> Saved entries
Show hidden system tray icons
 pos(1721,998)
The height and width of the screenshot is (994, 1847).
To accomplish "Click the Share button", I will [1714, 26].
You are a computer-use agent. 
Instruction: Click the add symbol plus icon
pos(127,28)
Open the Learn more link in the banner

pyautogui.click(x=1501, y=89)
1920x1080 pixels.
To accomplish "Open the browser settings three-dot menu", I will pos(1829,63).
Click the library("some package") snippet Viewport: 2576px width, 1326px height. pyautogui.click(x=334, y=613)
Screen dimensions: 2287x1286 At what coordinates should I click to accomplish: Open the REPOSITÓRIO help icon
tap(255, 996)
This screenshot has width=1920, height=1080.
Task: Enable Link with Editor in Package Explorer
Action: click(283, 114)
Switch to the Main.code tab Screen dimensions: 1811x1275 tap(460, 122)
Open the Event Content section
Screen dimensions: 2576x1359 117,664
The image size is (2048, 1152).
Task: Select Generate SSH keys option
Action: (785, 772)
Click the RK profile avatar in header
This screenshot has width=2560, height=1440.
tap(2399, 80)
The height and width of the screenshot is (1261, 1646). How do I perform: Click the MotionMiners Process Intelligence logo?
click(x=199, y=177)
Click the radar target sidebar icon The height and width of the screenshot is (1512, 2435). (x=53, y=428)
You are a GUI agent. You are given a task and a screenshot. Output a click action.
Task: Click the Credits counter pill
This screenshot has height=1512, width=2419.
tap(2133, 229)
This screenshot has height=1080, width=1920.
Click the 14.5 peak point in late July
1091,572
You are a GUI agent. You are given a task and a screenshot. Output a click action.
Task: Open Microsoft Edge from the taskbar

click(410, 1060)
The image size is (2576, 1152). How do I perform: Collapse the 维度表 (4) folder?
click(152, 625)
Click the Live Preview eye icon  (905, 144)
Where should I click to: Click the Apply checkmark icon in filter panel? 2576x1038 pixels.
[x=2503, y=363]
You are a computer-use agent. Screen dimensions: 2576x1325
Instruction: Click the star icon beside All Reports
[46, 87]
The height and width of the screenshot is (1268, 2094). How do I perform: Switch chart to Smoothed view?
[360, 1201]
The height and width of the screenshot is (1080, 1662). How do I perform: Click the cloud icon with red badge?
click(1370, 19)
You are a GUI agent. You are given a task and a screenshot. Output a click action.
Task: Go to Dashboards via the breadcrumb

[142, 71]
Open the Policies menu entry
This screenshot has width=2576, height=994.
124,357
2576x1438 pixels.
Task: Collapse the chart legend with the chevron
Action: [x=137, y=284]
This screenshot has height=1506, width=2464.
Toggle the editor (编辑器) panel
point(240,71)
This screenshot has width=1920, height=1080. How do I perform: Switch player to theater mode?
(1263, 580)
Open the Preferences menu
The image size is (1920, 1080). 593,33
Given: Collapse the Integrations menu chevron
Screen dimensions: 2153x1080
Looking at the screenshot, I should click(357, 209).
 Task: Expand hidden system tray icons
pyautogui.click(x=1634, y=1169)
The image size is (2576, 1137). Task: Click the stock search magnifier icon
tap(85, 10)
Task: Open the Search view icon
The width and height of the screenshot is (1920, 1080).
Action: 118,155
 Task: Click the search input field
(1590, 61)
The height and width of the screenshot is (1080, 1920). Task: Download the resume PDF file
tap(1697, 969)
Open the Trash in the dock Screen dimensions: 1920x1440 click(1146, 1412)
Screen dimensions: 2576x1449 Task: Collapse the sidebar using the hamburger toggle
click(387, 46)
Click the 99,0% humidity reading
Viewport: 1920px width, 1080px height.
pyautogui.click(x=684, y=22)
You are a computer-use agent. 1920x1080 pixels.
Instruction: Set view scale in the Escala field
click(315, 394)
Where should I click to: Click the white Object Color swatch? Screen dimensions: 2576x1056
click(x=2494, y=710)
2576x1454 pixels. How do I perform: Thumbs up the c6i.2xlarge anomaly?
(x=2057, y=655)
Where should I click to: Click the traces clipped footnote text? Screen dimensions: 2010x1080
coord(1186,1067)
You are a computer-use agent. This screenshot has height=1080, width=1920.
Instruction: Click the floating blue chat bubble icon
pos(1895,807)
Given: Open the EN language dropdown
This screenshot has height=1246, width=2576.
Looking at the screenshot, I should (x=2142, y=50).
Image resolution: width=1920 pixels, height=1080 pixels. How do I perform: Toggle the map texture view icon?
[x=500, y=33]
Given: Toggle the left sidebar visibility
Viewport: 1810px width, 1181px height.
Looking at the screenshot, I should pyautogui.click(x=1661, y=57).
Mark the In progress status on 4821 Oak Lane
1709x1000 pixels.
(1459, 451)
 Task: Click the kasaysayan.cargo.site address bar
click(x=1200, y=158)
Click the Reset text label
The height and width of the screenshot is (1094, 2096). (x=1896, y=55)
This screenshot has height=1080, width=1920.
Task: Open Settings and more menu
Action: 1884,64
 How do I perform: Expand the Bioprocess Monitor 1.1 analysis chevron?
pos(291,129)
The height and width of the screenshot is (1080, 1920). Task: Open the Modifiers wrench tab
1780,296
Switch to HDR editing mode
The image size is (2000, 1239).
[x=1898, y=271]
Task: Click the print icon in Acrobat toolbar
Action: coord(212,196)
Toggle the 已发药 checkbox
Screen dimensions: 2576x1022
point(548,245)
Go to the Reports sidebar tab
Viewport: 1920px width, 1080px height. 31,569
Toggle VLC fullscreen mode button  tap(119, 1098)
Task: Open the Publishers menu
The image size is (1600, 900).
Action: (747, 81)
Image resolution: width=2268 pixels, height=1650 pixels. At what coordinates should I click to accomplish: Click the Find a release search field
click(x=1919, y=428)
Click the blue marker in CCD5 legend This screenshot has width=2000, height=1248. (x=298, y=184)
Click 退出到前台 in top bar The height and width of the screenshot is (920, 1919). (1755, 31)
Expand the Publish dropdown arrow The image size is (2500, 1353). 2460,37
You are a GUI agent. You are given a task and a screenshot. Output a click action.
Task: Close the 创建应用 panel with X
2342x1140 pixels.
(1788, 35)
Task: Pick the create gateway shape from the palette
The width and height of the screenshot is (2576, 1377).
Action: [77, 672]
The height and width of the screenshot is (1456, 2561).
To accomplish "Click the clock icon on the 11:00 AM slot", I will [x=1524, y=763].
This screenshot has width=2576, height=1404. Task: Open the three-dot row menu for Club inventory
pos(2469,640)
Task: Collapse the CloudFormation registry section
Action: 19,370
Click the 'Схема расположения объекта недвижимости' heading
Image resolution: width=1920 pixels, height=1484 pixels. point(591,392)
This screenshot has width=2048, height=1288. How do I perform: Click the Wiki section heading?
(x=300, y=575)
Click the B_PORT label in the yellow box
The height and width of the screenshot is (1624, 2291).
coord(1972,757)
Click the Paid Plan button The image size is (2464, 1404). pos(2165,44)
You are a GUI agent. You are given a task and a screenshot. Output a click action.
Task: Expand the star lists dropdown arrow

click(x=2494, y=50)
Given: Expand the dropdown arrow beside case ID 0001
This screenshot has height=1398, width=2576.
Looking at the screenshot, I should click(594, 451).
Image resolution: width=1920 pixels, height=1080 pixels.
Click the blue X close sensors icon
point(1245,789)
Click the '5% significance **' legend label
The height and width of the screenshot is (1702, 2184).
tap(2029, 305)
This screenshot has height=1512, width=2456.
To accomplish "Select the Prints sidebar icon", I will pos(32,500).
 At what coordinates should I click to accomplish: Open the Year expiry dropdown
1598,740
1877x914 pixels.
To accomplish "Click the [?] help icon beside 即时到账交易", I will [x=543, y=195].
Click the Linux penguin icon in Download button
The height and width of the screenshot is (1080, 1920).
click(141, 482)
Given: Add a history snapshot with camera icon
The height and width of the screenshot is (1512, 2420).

> PROBLEM STATEMENT
Take the entries and print them exactly. Keep every line.

> YOUR SOLUTION
Show hidden system tray icons
 pos(1721,998)
The height and width of the screenshot is (994, 1847).
To accomplish "Click the Share button", I will [1714, 26].
You are a computer-use agent. 
Instruction: Click the add symbol plus icon
pos(127,28)
Open the Learn more link in the banner

pyautogui.click(x=1501, y=89)
1920x1080 pixels.
To accomplish "Open the browser settings three-dot menu", I will pos(1829,63).
Click the library("some package") snippet Viewport: 2576px width, 1326px height. pyautogui.click(x=334, y=613)
Screen dimensions: 2287x1286 At what coordinates should I click to accomplish: Open the REPOSITÓRIO help icon
tap(255, 996)
This screenshot has width=1920, height=1080.
Task: Enable Link with Editor in Package Explorer
Action: click(283, 114)
Switch to the Main.code tab Screen dimensions: 1811x1275 tap(460, 122)
Open the Event Content section
Screen dimensions: 2576x1359 117,664
The image size is (2048, 1152).
Task: Select Generate SSH keys option
Action: (785, 772)
Click the RK profile avatar in header
This screenshot has width=2560, height=1440.
tap(2399, 80)
The height and width of the screenshot is (1261, 1646). How do I perform: Click the MotionMiners Process Intelligence logo?
click(x=199, y=177)
Click the radar target sidebar icon The height and width of the screenshot is (1512, 2435). (x=53, y=428)
You are a GUI agent. You are given a task and a screenshot. Output a click action.
Task: Click the Credits counter pill
This screenshot has height=1512, width=2419.
tap(2133, 229)
This screenshot has height=1080, width=1920.
Click the 14.5 peak point in late July
1091,572
You are a GUI agent. You are given a task and a screenshot. Output a click action.
Task: Open Microsoft Edge from the taskbar

click(410, 1060)
The image size is (2576, 1152). How do I perform: Collapse the 维度表 (4) folder?
click(152, 625)
Click the Live Preview eye icon  (905, 144)
Where should I click to: Click the Apply checkmark icon in filter panel? 2576x1038 pixels.
[x=2503, y=363]
You are a computer-use agent. Screen dimensions: 2576x1325
Instruction: Click the star icon beside All Reports
[46, 87]
The height and width of the screenshot is (1268, 2094). How do I perform: Switch chart to Smoothed view?
[360, 1201]
The height and width of the screenshot is (1080, 1662). How do I perform: Click the cloud icon with red badge?
click(1370, 19)
You are a GUI agent. You are given a task and a screenshot. Output a click action.
Task: Go to Dashboards via the breadcrumb

[142, 71]
Open the Policies menu entry
This screenshot has width=2576, height=994.
124,357
2576x1438 pixels.
Task: Collapse the chart legend with the chevron
Action: [x=137, y=284]
This screenshot has height=1506, width=2464.
Toggle the editor (编辑器) panel
point(240,71)
This screenshot has width=1920, height=1080. How do I perform: Switch player to theater mode?
(1263, 580)
Open the Preferences menu
The image size is (1920, 1080). 593,33
Given: Collapse the Integrations menu chevron
Screen dimensions: 2153x1080
Looking at the screenshot, I should click(357, 209).
 Task: Expand hidden system tray icons
pyautogui.click(x=1634, y=1169)
The image size is (2576, 1137). Task: Click the stock search magnifier icon
tap(85, 10)
Task: Open the Search view icon
The width and height of the screenshot is (1920, 1080).
Action: 118,155
 Task: Click the search input field
(1590, 61)
The height and width of the screenshot is (1080, 1920). Task: Download the resume PDF file
tap(1697, 969)
Open the Trash in the dock Screen dimensions: 1920x1440 click(1146, 1412)
Screen dimensions: 2576x1449 Task: Collapse the sidebar using the hamburger toggle
click(387, 46)
Click the 99,0% humidity reading
Viewport: 1920px width, 1080px height.
pyautogui.click(x=684, y=22)
You are a computer-use agent. 1920x1080 pixels.
Instruction: Set view scale in the Escala field
click(315, 394)
Where should I click to: Click the white Object Color swatch? Screen dimensions: 2576x1056
click(x=2494, y=710)
2576x1454 pixels. How do I perform: Thumbs up the c6i.2xlarge anomaly?
(x=2057, y=655)
Where should I click to: Click the traces clipped footnote text? Screen dimensions: 2010x1080
coord(1186,1067)
You are a computer-use agent. This screenshot has height=1080, width=1920.
Instruction: Click the floating blue chat bubble icon
pos(1895,807)
Given: Open the EN language dropdown
This screenshot has height=1246, width=2576.
Looking at the screenshot, I should (x=2142, y=50).
Image resolution: width=1920 pixels, height=1080 pixels. How do I perform: Toggle the map texture view icon?
[x=500, y=33]
Given: Toggle the left sidebar visibility
Viewport: 1810px width, 1181px height.
Looking at the screenshot, I should pyautogui.click(x=1661, y=57).
Mark the In progress status on 4821 Oak Lane
1709x1000 pixels.
(1459, 451)
 Task: Click the kasaysayan.cargo.site address bar
click(x=1200, y=158)
Click the Reset text label
The height and width of the screenshot is (1094, 2096). (x=1896, y=55)
This screenshot has height=1080, width=1920.
Task: Open Settings and more menu
Action: 1884,64
 How do I perform: Expand the Bioprocess Monitor 1.1 analysis chevron?
pos(291,129)
The height and width of the screenshot is (1080, 1920). Task: Open the Modifiers wrench tab
1780,296
Switch to HDR editing mode
The image size is (2000, 1239).
[x=1898, y=271]
Task: Click the print icon in Acrobat toolbar
Action: coord(212,196)
Toggle the 已发药 checkbox
Screen dimensions: 2576x1022
point(548,245)
Go to the Reports sidebar tab
Viewport: 1920px width, 1080px height. 31,569
Toggle VLC fullscreen mode button  tap(119, 1098)
Task: Open the Publishers menu
The image size is (1600, 900).
Action: (747, 81)
Image resolution: width=2268 pixels, height=1650 pixels. At what coordinates should I click to accomplish: Click the Find a release search field
click(x=1919, y=428)
Click the blue marker in CCD5 legend This screenshot has width=2000, height=1248. (x=298, y=184)
Click 退出到前台 in top bar The height and width of the screenshot is (920, 1919). (1755, 31)
Expand the Publish dropdown arrow The image size is (2500, 1353). 2460,37
You are a GUI agent. You are given a task and a screenshot. Output a click action.
Task: Close the 创建应用 panel with X
2342x1140 pixels.
(1788, 35)
Task: Pick the create gateway shape from the palette
The width and height of the screenshot is (2576, 1377).
Action: [77, 672]
The height and width of the screenshot is (1456, 2561).
To accomplish "Click the clock icon on the 11:00 AM slot", I will [x=1524, y=763].
This screenshot has width=2576, height=1404. Task: Open the three-dot row menu for Club inventory
pos(2469,640)
Task: Collapse the CloudFormation registry section
Action: 19,370
Click the 'Схема расположения объекта недвижимости' heading
Image resolution: width=1920 pixels, height=1484 pixels. point(591,392)
This screenshot has width=2048, height=1288. How do I perform: Click the Wiki section heading?
(x=300, y=575)
Click the B_PORT label in the yellow box
The height and width of the screenshot is (1624, 2291).
coord(1972,757)
Click the Paid Plan button The image size is (2464, 1404). pos(2165,44)
You are a GUI agent. You are given a task and a screenshot. Output a click action.
Task: Expand the star lists dropdown arrow

click(x=2494, y=50)
Given: Expand the dropdown arrow beside case ID 0001
This screenshot has height=1398, width=2576.
Looking at the screenshot, I should click(594, 451).
Image resolution: width=1920 pixels, height=1080 pixels.
Click the blue X close sensors icon
point(1245,789)
Click the '5% significance **' legend label
The height and width of the screenshot is (1702, 2184).
tap(2029, 305)
This screenshot has height=1512, width=2456.
To accomplish "Select the Prints sidebar icon", I will pos(32,500).
 At what coordinates should I click to accomplish: Open the Year expiry dropdown
1598,740
1877x914 pixels.
To accomplish "Click the [?] help icon beside 即时到账交易", I will [x=543, y=195].
Click the Linux penguin icon in Download button
The height and width of the screenshot is (1080, 1920).
click(141, 482)
Given: Add a history snapshot with camera icon
The height and width of the screenshot is (1512, 2420).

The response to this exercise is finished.